Scan the data below and state the number of lines that include the word "agent", adding no comment.

Records drawn from a dataset =>
● ● ●

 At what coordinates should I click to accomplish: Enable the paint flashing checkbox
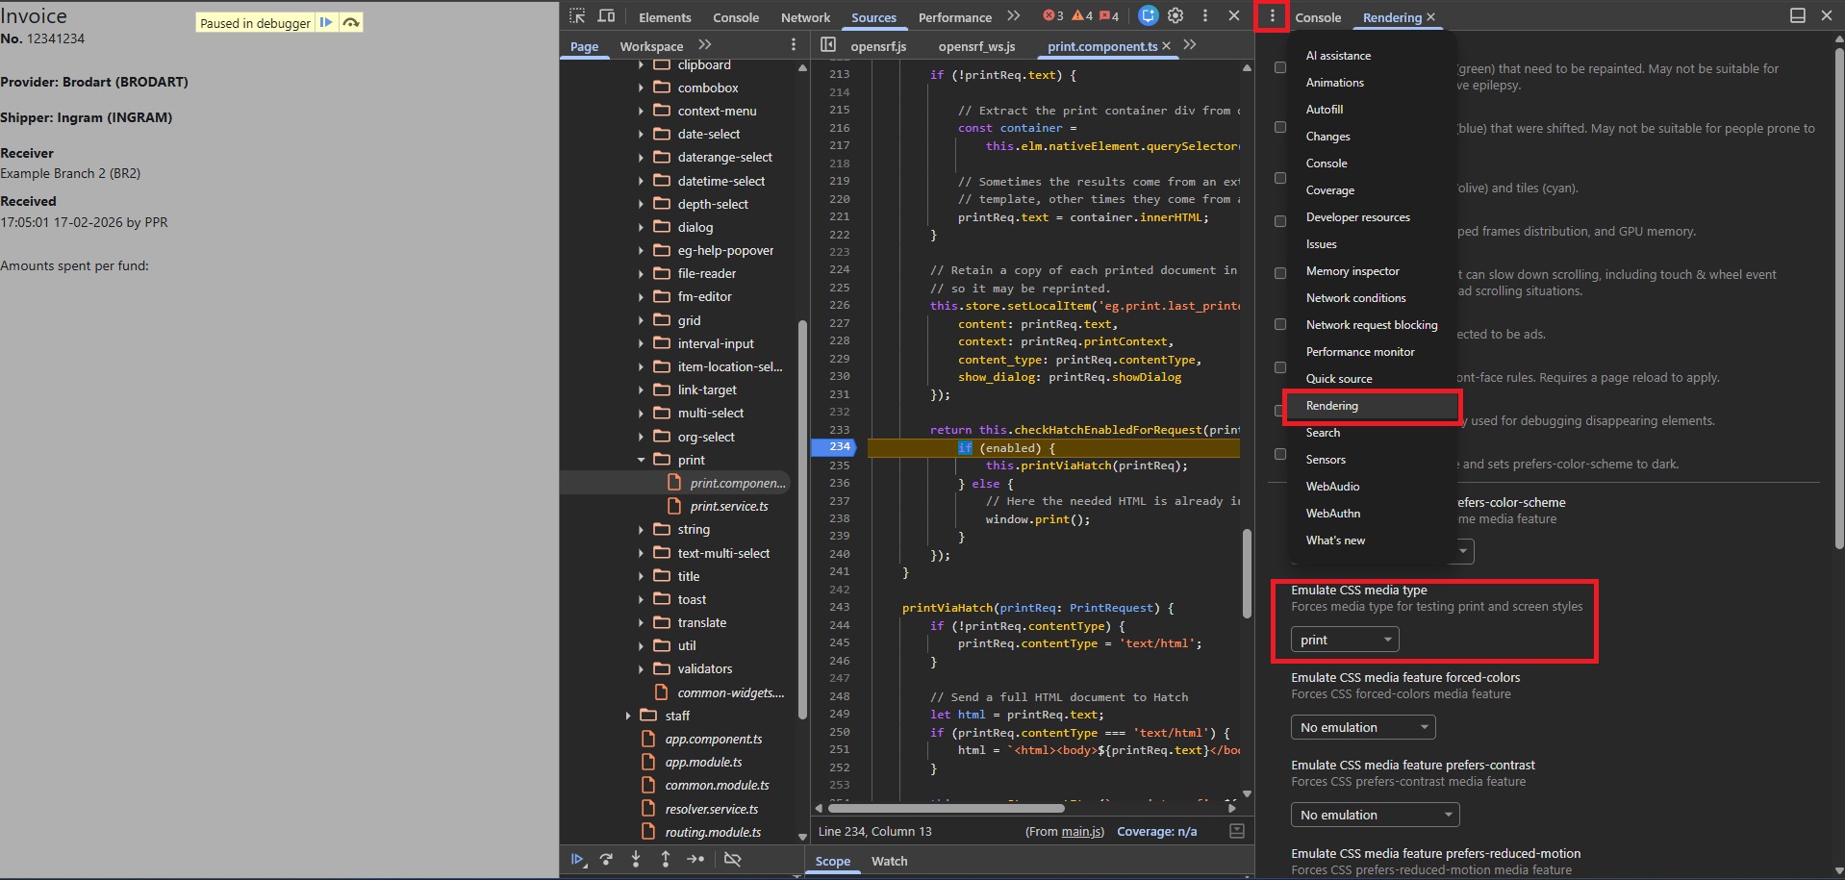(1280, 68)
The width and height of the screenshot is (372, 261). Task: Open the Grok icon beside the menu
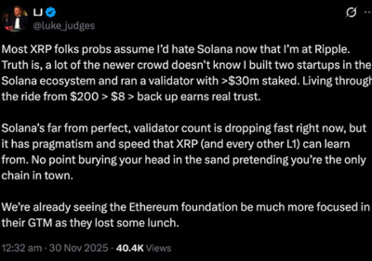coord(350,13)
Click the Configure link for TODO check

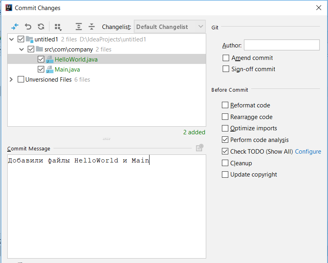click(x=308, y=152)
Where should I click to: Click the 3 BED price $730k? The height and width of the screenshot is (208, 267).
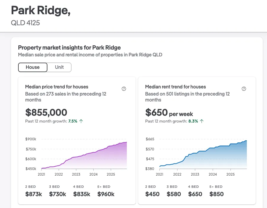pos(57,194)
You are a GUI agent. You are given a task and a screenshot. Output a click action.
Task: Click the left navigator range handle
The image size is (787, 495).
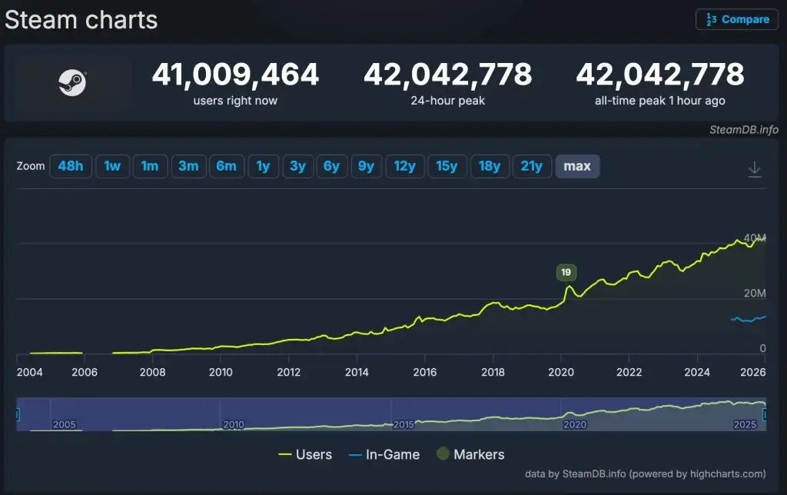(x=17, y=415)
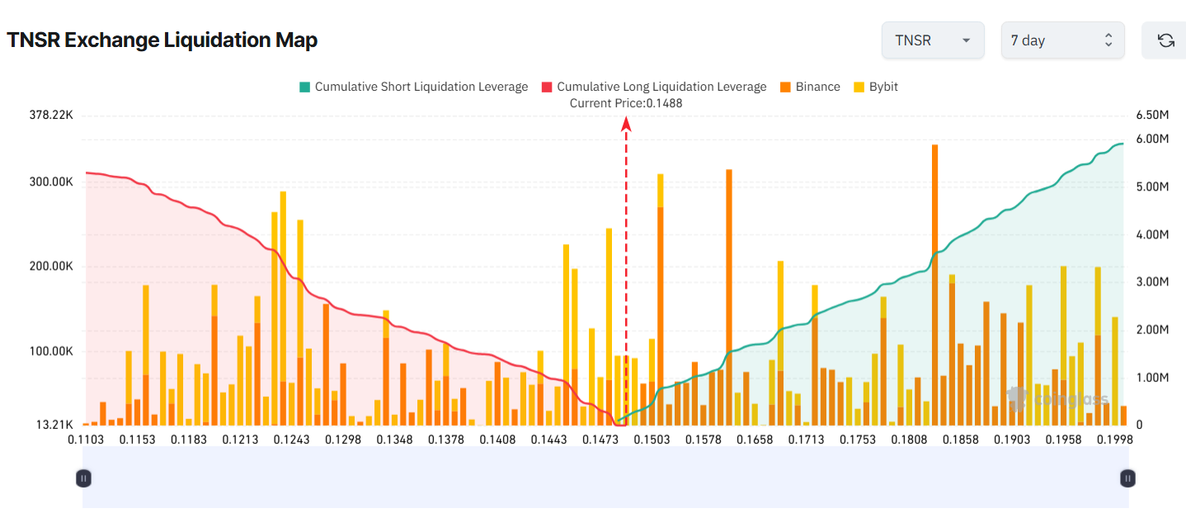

● ● ●

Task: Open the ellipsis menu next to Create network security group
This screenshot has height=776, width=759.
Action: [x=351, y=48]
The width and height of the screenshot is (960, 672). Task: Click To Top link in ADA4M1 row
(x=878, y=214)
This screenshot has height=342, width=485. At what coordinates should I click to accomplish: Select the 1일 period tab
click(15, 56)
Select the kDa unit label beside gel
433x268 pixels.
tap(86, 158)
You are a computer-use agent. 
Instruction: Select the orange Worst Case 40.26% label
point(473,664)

● ● ●

WRITTEN SOLUTION => 2